Activity: Please copy every record exactly as it is written.

::::::

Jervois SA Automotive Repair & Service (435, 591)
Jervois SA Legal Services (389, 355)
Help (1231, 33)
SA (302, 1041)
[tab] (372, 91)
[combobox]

::::::

Result of the exercise:
Jervois SA Automotive Repair & Service (435, 591)
Jervois SA Legal Services (389, 355)
Help (1231, 33)
SA (302, 1041)
[tab] (372, 91)
[combobox]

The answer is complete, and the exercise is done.